A grandfather was hurled eight feet into the air by a 2,000-pound bison after the animal charged at him in front of hikers at Yellowstone National Park. The attack, captured on camera by professional photographer Mike MacLeod, left Carl McDaniel with a broken hip and other serious injuries.
MacLeod, a former Army photographer, had been camping at Bridge Bay Campground by Yellowstone Lake when he spotted the bison frolicking on the dusty ground. 'I was just trying to get some dramatic footage of that bison having a fit,' he told Cowboy State Daily. 'I would not have predicted that happening.'
“A 2,000lb bison tossed a grandfather 8ft in the air at Yellowstone, leaving him with a broken hip.”
Just moments before the attack, the bison had charged at a group of children taking pictures from a distance. Then it turned its attention to McDaniel, a community leader from Kendall, Washington, who had stopped to take photographs with his young grandson. The pair tried to shelter behind trees, but the bull pursued the grandfather, caught up, and hooked him with its left horn on his hip, flipping him several feet above the animal's six-foot height.
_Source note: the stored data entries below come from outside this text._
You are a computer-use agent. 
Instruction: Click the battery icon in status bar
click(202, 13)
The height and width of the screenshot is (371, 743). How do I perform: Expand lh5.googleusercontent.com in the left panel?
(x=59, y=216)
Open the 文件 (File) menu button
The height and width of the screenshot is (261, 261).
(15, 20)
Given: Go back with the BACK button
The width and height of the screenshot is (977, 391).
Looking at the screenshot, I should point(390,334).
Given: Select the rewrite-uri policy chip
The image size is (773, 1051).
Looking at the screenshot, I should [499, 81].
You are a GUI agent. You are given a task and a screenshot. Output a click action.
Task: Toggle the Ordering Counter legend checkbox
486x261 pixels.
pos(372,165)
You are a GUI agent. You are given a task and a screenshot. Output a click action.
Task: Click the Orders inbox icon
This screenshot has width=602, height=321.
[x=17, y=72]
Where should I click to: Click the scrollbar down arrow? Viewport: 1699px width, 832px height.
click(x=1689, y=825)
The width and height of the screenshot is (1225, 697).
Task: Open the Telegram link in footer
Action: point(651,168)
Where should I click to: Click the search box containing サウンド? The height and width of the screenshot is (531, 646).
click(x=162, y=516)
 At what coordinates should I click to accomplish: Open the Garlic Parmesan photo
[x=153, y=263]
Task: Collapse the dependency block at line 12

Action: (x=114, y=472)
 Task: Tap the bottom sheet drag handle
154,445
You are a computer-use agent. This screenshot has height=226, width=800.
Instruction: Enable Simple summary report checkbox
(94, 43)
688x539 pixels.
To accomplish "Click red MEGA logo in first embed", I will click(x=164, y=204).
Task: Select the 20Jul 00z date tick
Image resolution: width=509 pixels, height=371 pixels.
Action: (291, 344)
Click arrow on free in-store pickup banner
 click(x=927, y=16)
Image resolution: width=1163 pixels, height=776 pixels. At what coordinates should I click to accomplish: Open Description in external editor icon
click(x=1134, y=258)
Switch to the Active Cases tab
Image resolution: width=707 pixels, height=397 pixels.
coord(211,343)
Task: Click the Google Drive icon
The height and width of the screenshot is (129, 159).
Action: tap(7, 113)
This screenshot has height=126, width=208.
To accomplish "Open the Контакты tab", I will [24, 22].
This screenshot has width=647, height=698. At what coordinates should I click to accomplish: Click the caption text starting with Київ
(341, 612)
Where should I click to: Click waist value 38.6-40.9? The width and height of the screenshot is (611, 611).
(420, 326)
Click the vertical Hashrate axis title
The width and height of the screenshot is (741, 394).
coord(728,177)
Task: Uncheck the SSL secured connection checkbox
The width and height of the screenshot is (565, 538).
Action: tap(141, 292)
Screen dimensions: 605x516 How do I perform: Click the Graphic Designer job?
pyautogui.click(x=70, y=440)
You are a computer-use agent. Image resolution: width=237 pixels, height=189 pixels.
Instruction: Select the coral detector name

'You can tell he was agitated, pissed off and charging at anything and everything,' MacLeod said. He and other bystanders managed to scare the bison away while others called 911. McDaniel, described as a Good Samaritan who volunteers as a Santa Claus in his hometown, was taken to hospital. His grandson told MacLeod the injuries were 'pretty significant' and that McDaniel was 'not out of the woods yet.'
The bison, the largest land mammal in North America, can run three times faster than humans. The National Park Service advises visitors to stay at least 25 yards away from them. Yellowstone's bison herd, numbering around 5,300, is the only group in the US that has roamed freely since prehistoric times, though they were hunted to near extinction in the 1800s before Army protection.
The incident is the second bison attack at Yellowstone this year. In June, a 12-year-old was injured north of Fishing Bridge.